One way to recognise a good espresso is by judging the aroma, body and crema (ABC). Here’s what to look for starting with crema:
C is for Crema
Crema is what sets espresso apart from other coffee making methods. When drinking espresso, look for a thick, hazelnut cover that persists even when you run a spoon through it.
Crema is formulated through the emulsion of gas (Co2) and oils that takes place inside the basket of the portafilter during the high pressure process of extraction. As it pours, you’ll notice it looks like Guinness settling in glass, as the crema rises to the top.
Look for quality in the colour, the texture and the consistency, and you’ll know you’re about to enjoy an expertly crafted espresso.
A is for Aroma
Aroma is what should reach your senses first when it comes to good espresso. A wonderfully distinctive smell, its intensity is owed to the high concentration of volatile particles in such a small volume. The aromatic sensations are complex, but can be described as floral, dry and fruity, or chocolate-like.
Next time you’re drinking an espresso, take the time to really inhale the aroma and enjoy its unique scent.
B is for Body
The ‘body’ of an espresso is another way to describe how it feels in the mouth – consistent and heavy, but ranging from light to full.
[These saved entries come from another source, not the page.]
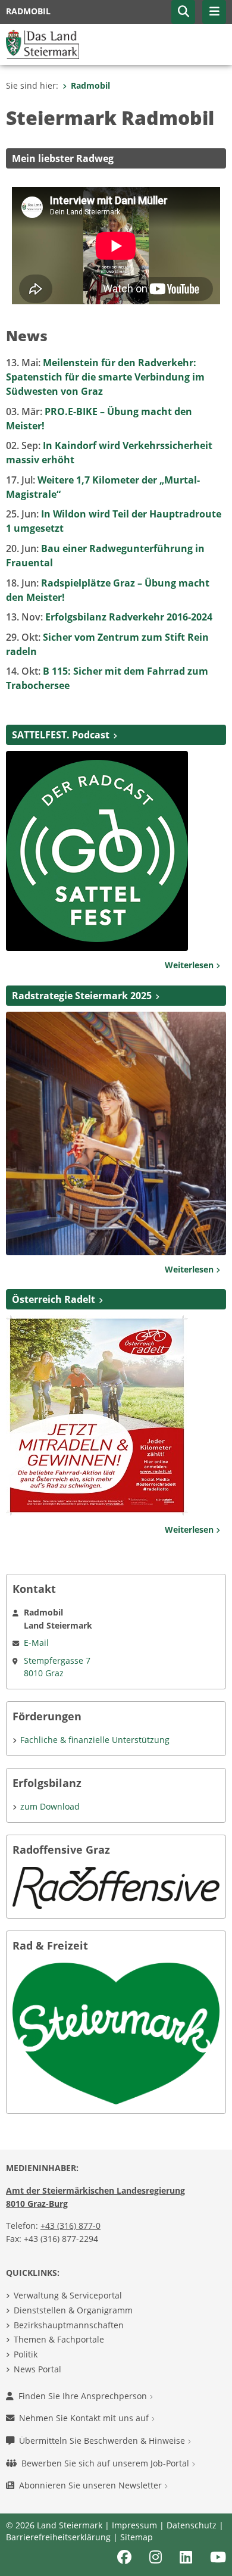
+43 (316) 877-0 (70, 2225)
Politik (25, 2354)
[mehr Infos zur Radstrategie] (116, 1132)
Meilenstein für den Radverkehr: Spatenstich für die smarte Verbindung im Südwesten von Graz (105, 377)
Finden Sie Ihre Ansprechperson (83, 2396)
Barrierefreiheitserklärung (58, 2537)
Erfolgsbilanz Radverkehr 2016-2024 (109, 616)
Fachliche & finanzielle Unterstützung (95, 1739)
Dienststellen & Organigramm (73, 2310)
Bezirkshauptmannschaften (69, 2325)
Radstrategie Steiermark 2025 (82, 995)
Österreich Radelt (53, 1299)
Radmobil (90, 85)
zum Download (50, 1806)
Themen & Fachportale (59, 2339)
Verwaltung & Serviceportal (68, 2295)
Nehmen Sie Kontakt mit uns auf (85, 2418)
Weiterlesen (190, 965)
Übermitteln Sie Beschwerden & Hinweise (103, 2440)
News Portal (37, 2369)
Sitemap (136, 2537)
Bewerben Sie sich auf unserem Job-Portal (106, 2463)
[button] (183, 12)
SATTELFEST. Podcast (60, 734)
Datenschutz (192, 2525)
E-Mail (36, 1642)
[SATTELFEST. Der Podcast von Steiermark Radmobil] (97, 850)
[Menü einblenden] (214, 12)
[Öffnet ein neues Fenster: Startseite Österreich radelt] (97, 1414)
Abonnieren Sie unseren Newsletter (91, 2485)
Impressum (134, 2525)
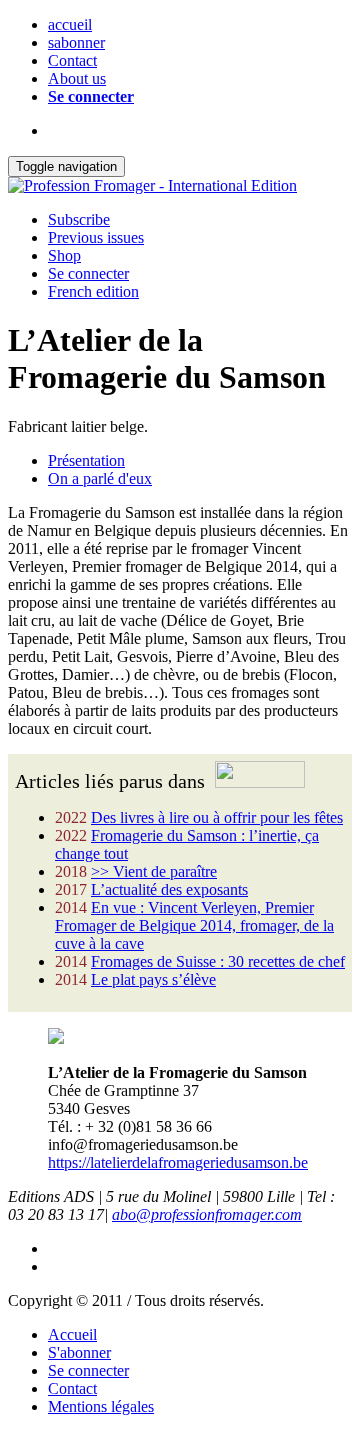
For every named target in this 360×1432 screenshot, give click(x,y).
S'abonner (79, 1352)
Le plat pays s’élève (153, 979)
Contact (72, 60)
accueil (70, 24)
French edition (93, 291)
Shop (64, 255)
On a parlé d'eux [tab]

The taste of the coffee is determined by four basic profiles: bitter, sour, salty, and sweet, and the predominance of them depend on the composition of the blend.
Beans from different origins will contribute varying taste characteristics to coffee.
Body, however, is solely a characteristic of espresso because the molecules are more concentrated and contribute to our taste experience.
This can be described as ‘full-bodied’ in comparison to a filter coffee, which is less dense. The volume of water in filter coffee diffuses these larger molecules making ‘body’ an irrelevant characteristic of any coffee other than espresso.
The body is a result of the insoluble particles during the intense extraction process, namely solids and emulsified oils. This creates the dense viscosity we associate with espresso and is why espresso feels like it ‘coats the mouth and tongue’ when you sip it.